= GIVEN DATA =
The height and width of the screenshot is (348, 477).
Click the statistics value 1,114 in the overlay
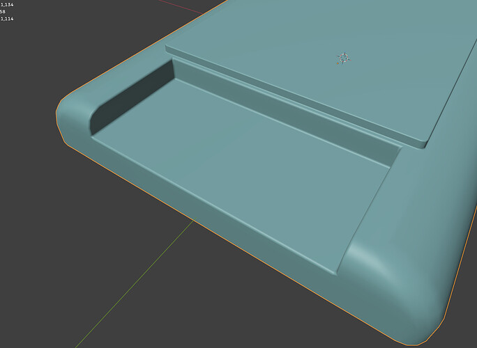coord(7,19)
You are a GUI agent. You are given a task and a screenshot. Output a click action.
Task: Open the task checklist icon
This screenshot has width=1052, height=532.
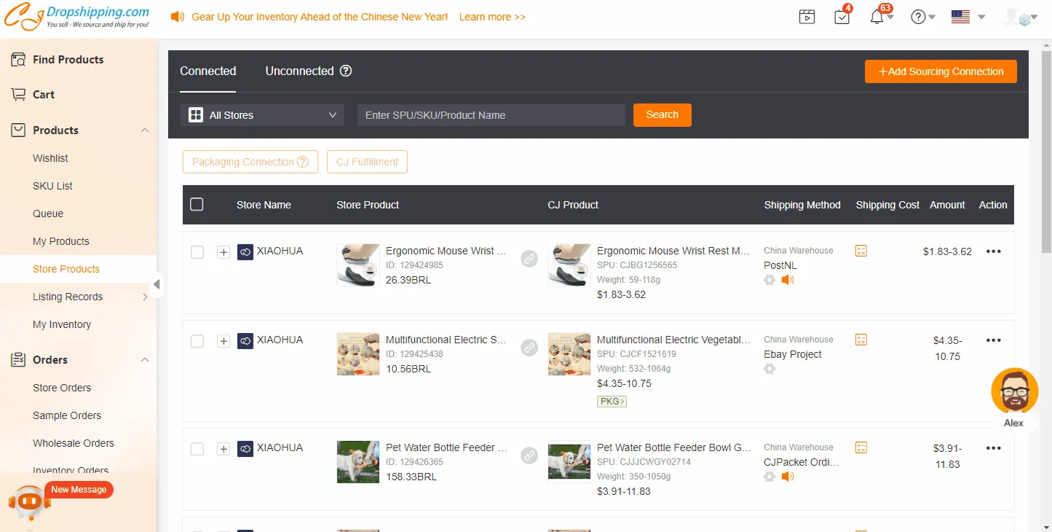[842, 17]
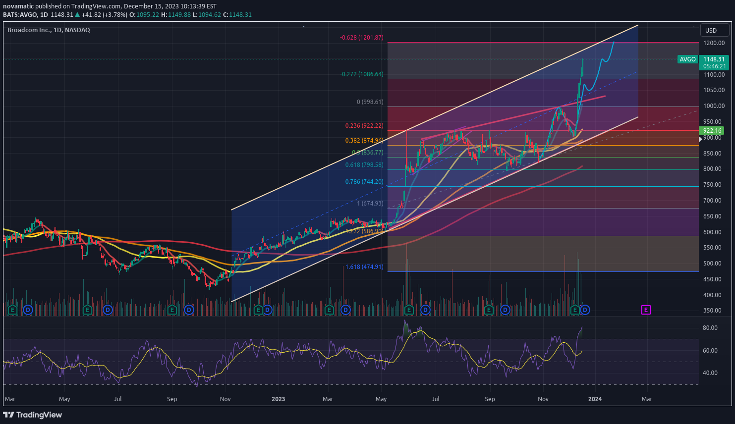Image resolution: width=735 pixels, height=424 pixels.
Task: Click the 2024 label on the time axis
Action: click(595, 399)
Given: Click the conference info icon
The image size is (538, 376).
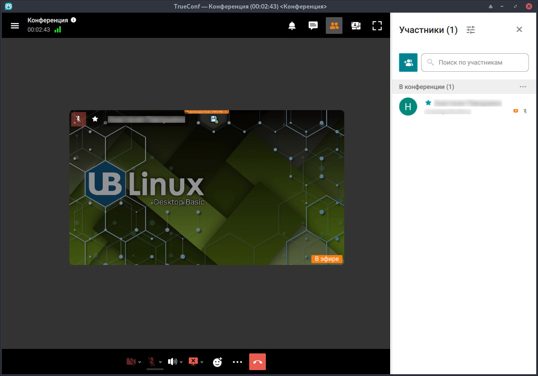Looking at the screenshot, I should (x=73, y=20).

= ACTIVITY =
From the first line above to the line containing "Task: Open the task checklist icon", repeat each line exactly. Pictures stay out.

= TASK ANSWER =
The height and width of the screenshot is (348, 477).
Click the statistics value 1,114 in the overlay
coord(7,19)
You are a GUI agent. You are given a task and a screenshot. Output a click action.
Task: Open the task checklist icon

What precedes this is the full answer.